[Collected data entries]
######
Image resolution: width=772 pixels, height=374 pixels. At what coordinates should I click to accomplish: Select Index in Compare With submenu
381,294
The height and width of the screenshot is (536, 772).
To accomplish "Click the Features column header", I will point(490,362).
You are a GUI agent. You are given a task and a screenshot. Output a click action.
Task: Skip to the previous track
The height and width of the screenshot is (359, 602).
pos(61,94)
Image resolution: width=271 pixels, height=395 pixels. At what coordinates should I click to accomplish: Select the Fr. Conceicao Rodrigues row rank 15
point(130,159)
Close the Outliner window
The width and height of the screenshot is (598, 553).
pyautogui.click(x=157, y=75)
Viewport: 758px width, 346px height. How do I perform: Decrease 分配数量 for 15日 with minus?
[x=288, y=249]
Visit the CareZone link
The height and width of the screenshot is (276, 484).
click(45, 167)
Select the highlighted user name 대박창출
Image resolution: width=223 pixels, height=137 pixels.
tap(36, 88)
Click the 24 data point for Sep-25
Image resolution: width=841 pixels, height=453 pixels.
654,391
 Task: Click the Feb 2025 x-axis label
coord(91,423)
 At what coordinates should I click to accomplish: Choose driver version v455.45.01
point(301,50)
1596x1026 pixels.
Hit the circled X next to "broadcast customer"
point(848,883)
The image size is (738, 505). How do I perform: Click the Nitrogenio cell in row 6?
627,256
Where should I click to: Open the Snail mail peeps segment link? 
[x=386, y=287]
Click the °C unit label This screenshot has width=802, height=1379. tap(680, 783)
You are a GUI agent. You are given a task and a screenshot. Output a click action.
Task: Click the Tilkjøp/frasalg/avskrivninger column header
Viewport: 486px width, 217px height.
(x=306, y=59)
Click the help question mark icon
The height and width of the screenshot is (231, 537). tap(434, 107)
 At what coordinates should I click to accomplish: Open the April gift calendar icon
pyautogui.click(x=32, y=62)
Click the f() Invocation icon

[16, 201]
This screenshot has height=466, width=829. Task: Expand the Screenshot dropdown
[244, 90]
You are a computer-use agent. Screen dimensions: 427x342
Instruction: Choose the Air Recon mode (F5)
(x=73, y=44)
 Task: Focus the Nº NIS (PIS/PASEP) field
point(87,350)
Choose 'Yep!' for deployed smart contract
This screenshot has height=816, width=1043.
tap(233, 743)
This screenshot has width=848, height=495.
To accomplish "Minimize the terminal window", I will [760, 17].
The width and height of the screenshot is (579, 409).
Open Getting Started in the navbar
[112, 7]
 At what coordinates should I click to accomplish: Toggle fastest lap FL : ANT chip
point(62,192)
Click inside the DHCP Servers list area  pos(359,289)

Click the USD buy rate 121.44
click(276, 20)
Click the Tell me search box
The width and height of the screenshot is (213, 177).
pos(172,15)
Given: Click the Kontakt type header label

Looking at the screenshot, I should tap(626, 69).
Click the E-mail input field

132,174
######
[EXERCISE GOAL] Above are the records; copy all of them exactly.

[SOLVED PROBLEM]
Image resolution: width=772 pixels, height=374 pixels. At what coordinates should I click to accomplish: Select Index in Compare With submenu
381,294
The height and width of the screenshot is (536, 772).
To accomplish "Click the Features column header", I will point(490,362).
You are a GUI agent. You are given a task and a screenshot. Output a click action.
Task: Skip to the previous track
The height and width of the screenshot is (359, 602).
pos(61,94)
Image resolution: width=271 pixels, height=395 pixels. At what coordinates should I click to accomplish: Select the Fr. Conceicao Rodrigues row rank 15
point(130,159)
Close the Outliner window
The width and height of the screenshot is (598, 553).
pyautogui.click(x=157, y=75)
Viewport: 758px width, 346px height. How do I perform: Decrease 分配数量 for 15日 with minus?
[x=288, y=249]
Visit the CareZone link
The height and width of the screenshot is (276, 484).
click(45, 167)
Select the highlighted user name 대박창출
Image resolution: width=223 pixels, height=137 pixels.
tap(36, 88)
Click the 24 data point for Sep-25
Image resolution: width=841 pixels, height=453 pixels.
654,391
 Task: Click the Feb 2025 x-axis label
coord(91,423)
 At what coordinates should I click to accomplish: Choose driver version v455.45.01
point(301,50)
1596x1026 pixels.
Hit the circled X next to "broadcast customer"
point(848,883)
The image size is (738, 505). How do I perform: Click the Nitrogenio cell in row 6?
627,256
Where should I click to: Open the Snail mail peeps segment link? 
[x=386, y=287]
Click the °C unit label This screenshot has width=802, height=1379. tap(680, 783)
You are a GUI agent. You are given a task and a screenshot. Output a click action.
Task: Click the Tilkjøp/frasalg/avskrivninger column header
Viewport: 486px width, 217px height.
(x=306, y=59)
Click the help question mark icon
The height and width of the screenshot is (231, 537). tap(434, 107)
 At what coordinates should I click to accomplish: Open the April gift calendar icon
pyautogui.click(x=32, y=62)
Click the f() Invocation icon

[16, 201]
This screenshot has height=466, width=829. Task: Expand the Screenshot dropdown
[244, 90]
You are a computer-use agent. Screen dimensions: 427x342
Instruction: Choose the Air Recon mode (F5)
(x=73, y=44)
 Task: Focus the Nº NIS (PIS/PASEP) field
point(87,350)
Choose 'Yep!' for deployed smart contract
This screenshot has height=816, width=1043.
tap(233, 743)
This screenshot has width=848, height=495.
To accomplish "Minimize the terminal window", I will [760, 17].
The width and height of the screenshot is (579, 409).
Open Getting Started in the navbar
[112, 7]
 At what coordinates should I click to accomplish: Toggle fastest lap FL : ANT chip
point(62,192)
Click inside the DHCP Servers list area  pos(359,289)

Click the USD buy rate 121.44
click(276, 20)
Click the Tell me search box
The width and height of the screenshot is (213, 177).
pos(172,15)
Given: Click the Kontakt type header label

Looking at the screenshot, I should tap(626, 69).
Click the E-mail input field

132,174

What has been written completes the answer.